TASK INSTRUCTIONS>
In the blog post on bookmarklets below, why can't some enterprise customers use the product's browser extension?
++++ SUPPLIED PASSAGE ++++
Corey Prophitt


Revisiting Bookmarklets

Published on August 17, 2020

···

Everything Old is New Again

Bookmarklets are old news— According to Wikipedia, bookmarklets have been around since the year 2000. The usefulness and popularity of bookmarklets has certainly waned in the last 20 years as browser extensions have grown in popularity. However, you can still create bookmarklets and unlike modern browser extensions, bookmarklets work on all major web browsers (even on mobile).

I maintain a few products that rely on browser extensions to provide convenient product functionality. When it comes to your product and business, Google's web store is risky to say the least. I have been experimenting with the idea of offering a bookmarklet in addition to my product's browser extension. At the very least, I would like to offer a bookmarklet as a fallback in the event things ever go south with Google.

Unfortunately (or, fortunately depending on how you look at it) bookmarklets have been stripped of some useful functionality. Due to security concerns most websites place content policies on their webpages. These policies limit which resources and domains can be used within the context of the page.

As a result of the content policies bookmarklets face a few restrictions:

You are probably thinking bookmarklets are useless with such restrictions. However, there are quite a few upsides to bookmarklets.

Restricted but not useless.

Bookmarklets may not share the same level of control and freedom browser extensions have, but they do offer a number of upsides browser extensions are unable to provide. Here are a few upsides to consider:

  1. You don't need to rely on a third party web store for distribution.
  2. The same bookmarklet code works everywhere; even on mobile browsers.
  3. No automatic updates. I prefer this over the extension model of automatic updates. In the extension world you never know what code is running in your browser at any given point in time. If an extension is hijacked or sold to a malicious third party you could be running malicious code.
  4. Bookmarklets can skirt by a strict IT department. Believe it or not, I have enterprise customers that are unable to use my product's extension because their IT department forbids browser extensions.

Bookmarklets are far from perfect and may not be ideal for your specific needs. There are two patterns I commonly see where bookmarklets remain as viable alternatives to browser extensions. The two common patterns I see can be summarized in the following ways:

  1. You want to modify the target page in some way.
  2. You want to extract data and present it locally or transfer the data to another service.

I will demonstrate both of the patterns above with a few bookmarklets I created for this blog post.

Pattern 1: Modifying Pages (Div Highlighter)

The simplest of all use cases for a bookmarklet is to make a temporary modification to a web page. For example, removing an auth wall, changing a page from "light" mode to "dark" mode, etc. To demonstrate how to accomplish this functionality with a bookmarklet, I took a Chrome browser extension and converted it into a bookmarklet with identical functionality.
++++ DATA EXTRACTS ++++
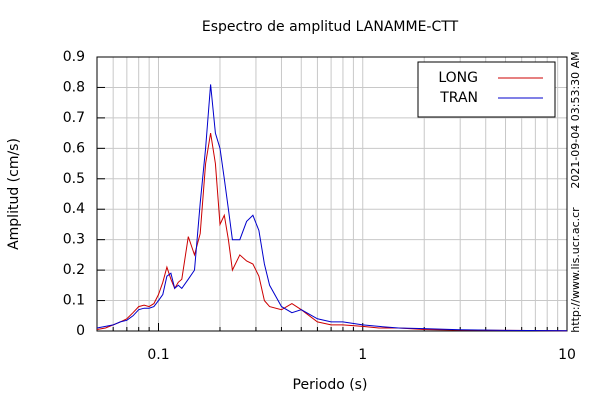 This screenshot has height=404, width=600. Describe the element at coordinates (74, 301) in the screenshot. I see `y-tick-label: 0.1` at that location.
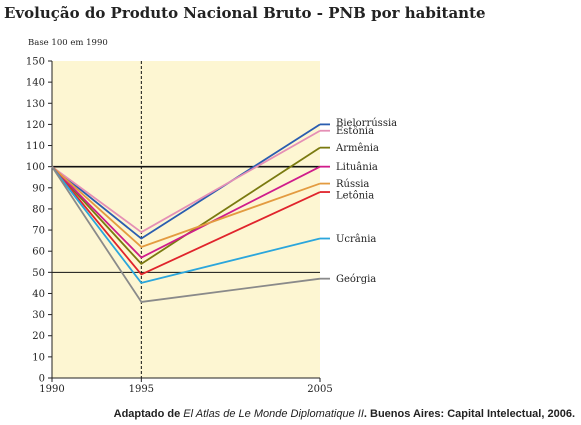 This screenshot has width=581, height=425. Describe the element at coordinates (142, 390) in the screenshot. I see `x-tick-label: 1995` at that location.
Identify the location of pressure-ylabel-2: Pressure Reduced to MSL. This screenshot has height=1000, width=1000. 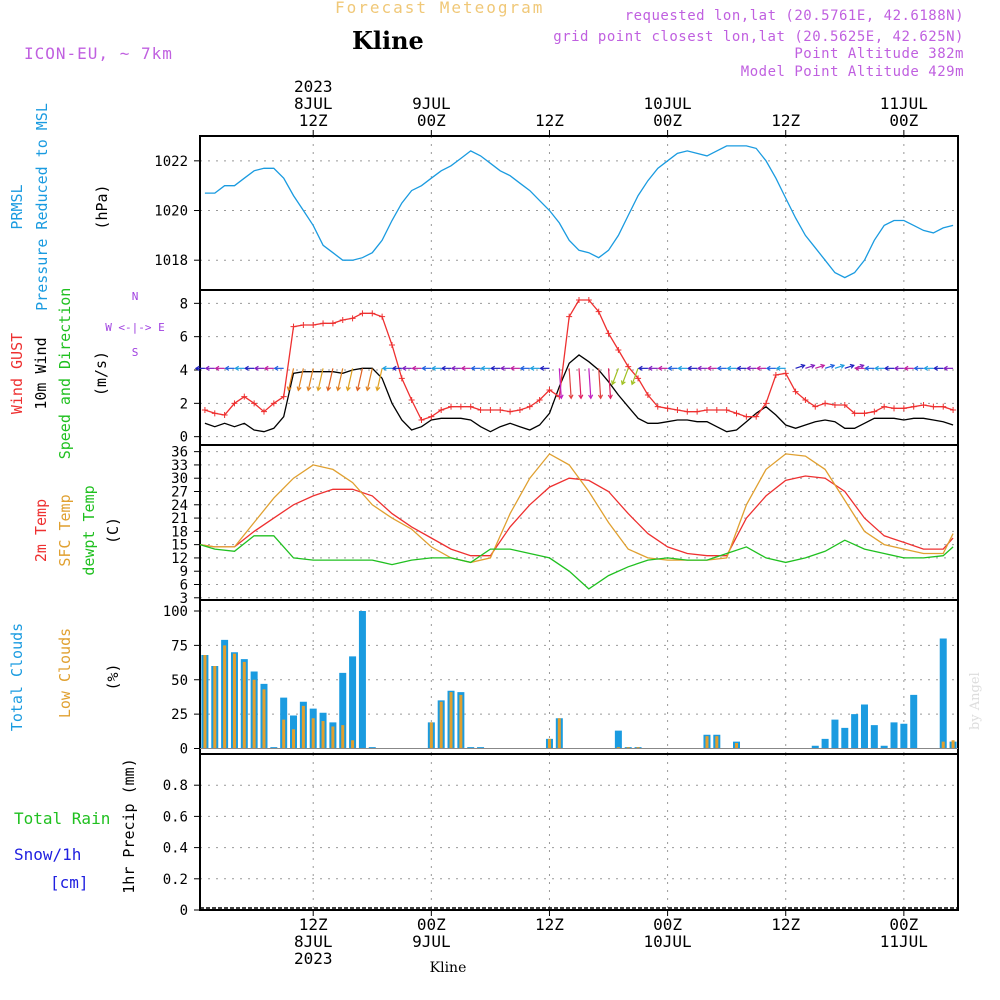
(42, 207).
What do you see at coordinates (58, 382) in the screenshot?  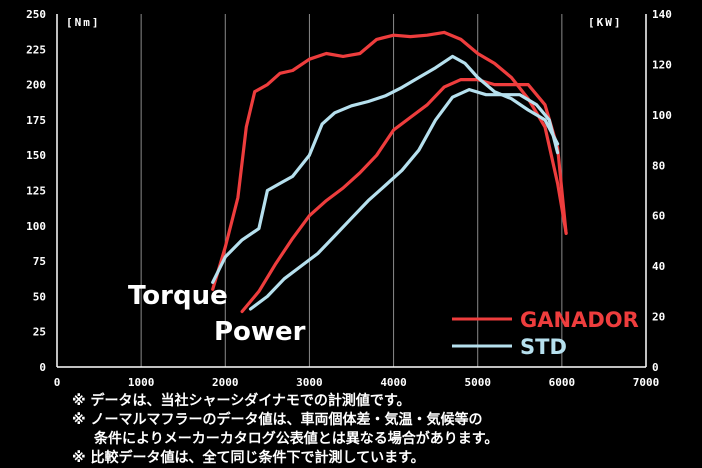 I see `x-tick-label: 0` at bounding box center [58, 382].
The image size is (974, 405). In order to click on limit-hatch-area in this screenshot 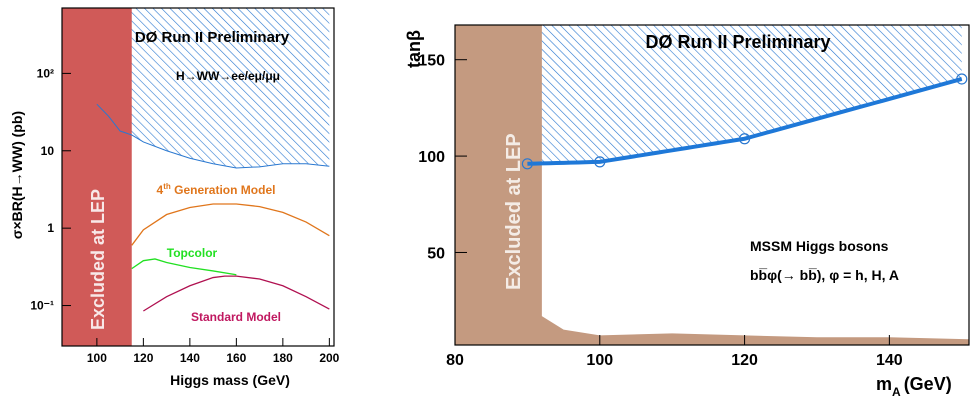, I will do `click(213, 88)`.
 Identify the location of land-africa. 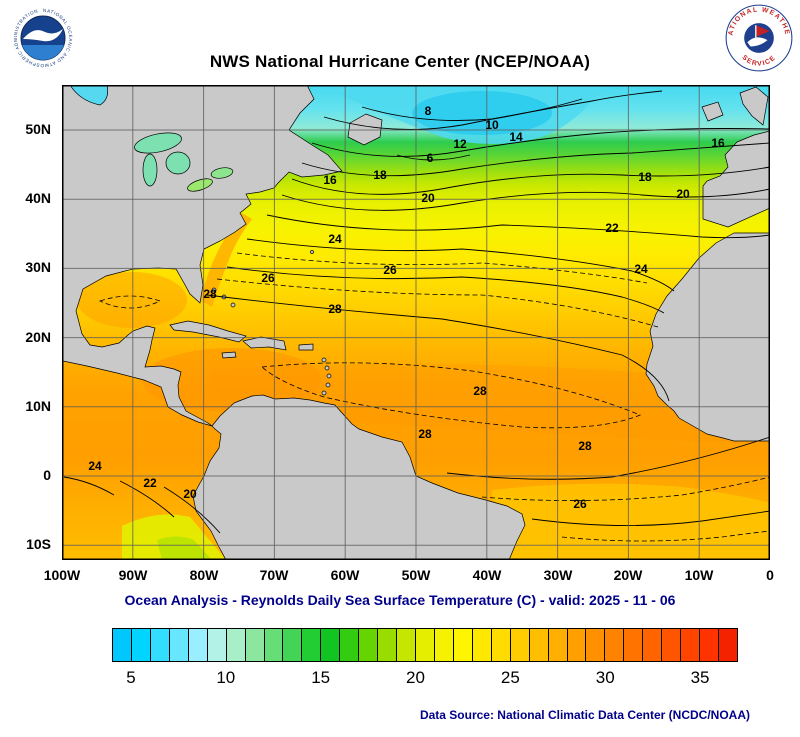
(708, 337).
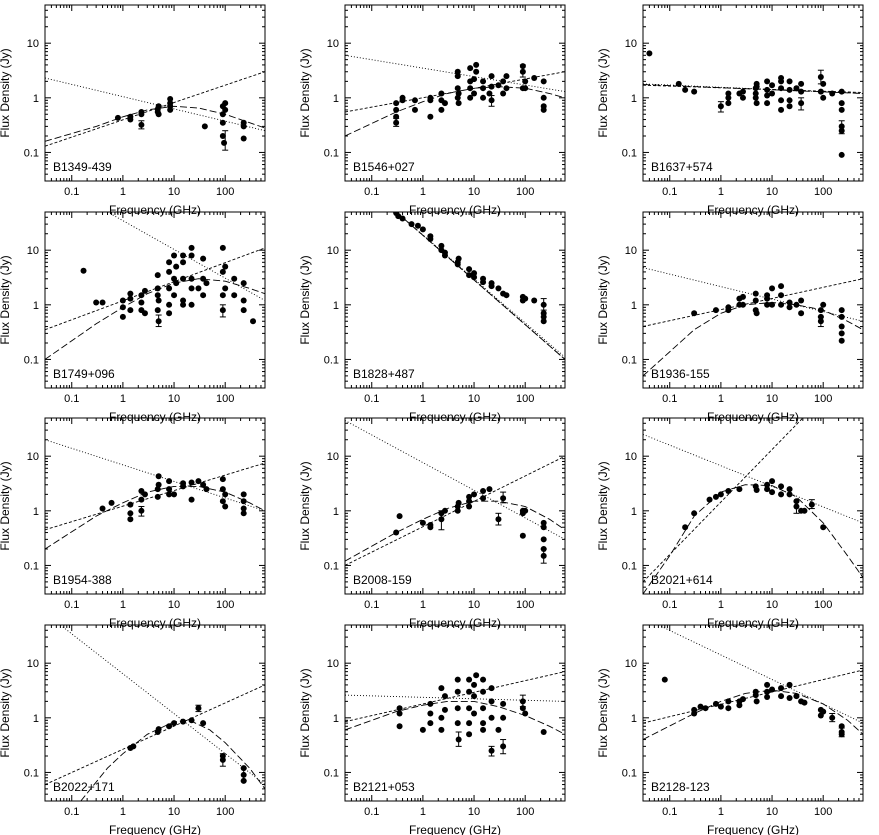  What do you see at coordinates (155, 735) in the screenshot?
I see `fit-line-short-dashed` at bounding box center [155, 735].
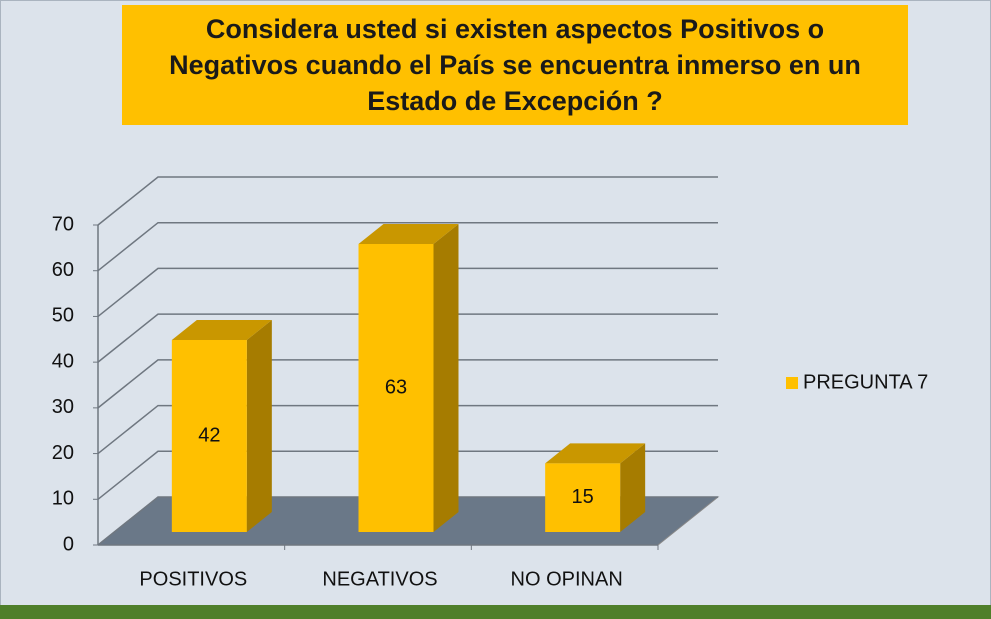 The image size is (991, 619). I want to click on y-tick-label: 50, so click(63, 316).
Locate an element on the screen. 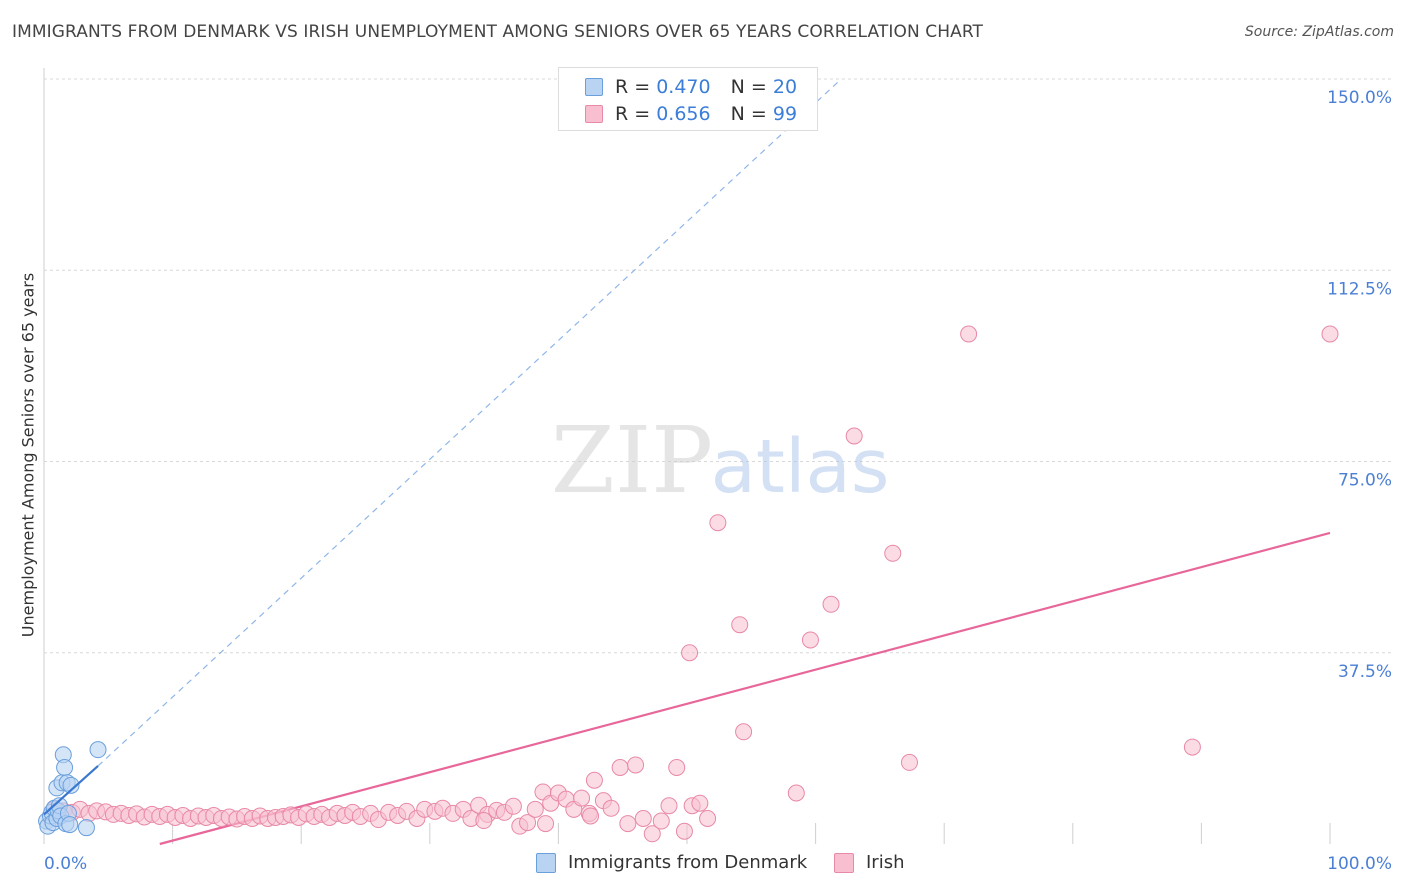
++++
TASK RESPONSE>
Their IT department forbids browser extensions.